- **Your goal**:
The required result is the exact run of lines beginning at the one containing "Shopify (667, 2298)" and ending at the last line of the entries.
── Records for this task
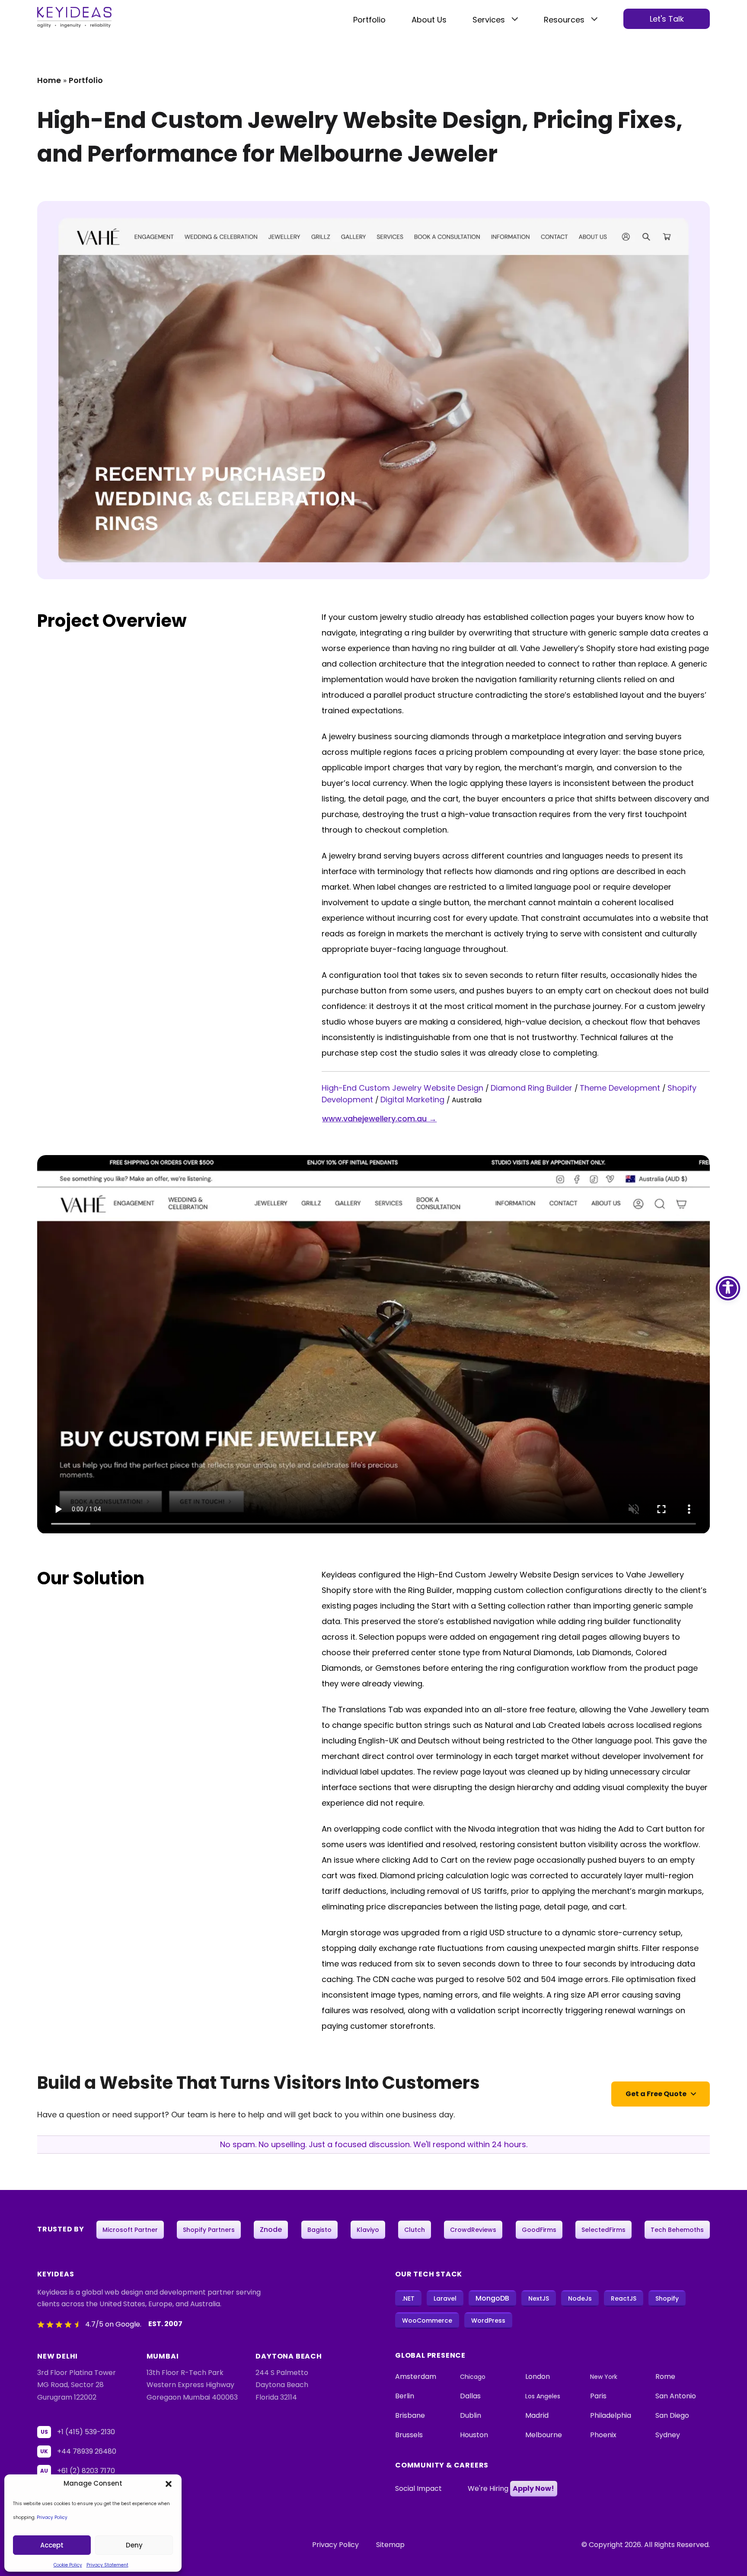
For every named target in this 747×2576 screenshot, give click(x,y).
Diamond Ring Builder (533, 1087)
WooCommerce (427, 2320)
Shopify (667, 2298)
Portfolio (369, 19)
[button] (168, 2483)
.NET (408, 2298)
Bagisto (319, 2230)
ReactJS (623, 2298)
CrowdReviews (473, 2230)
────
- **Response**:
Shopify (667, 2298)
Portfolio (369, 19)
[button] (168, 2483)
.NET (408, 2298)
Bagisto (319, 2230)
ReactJS (623, 2298)
CrowdReviews (473, 2230)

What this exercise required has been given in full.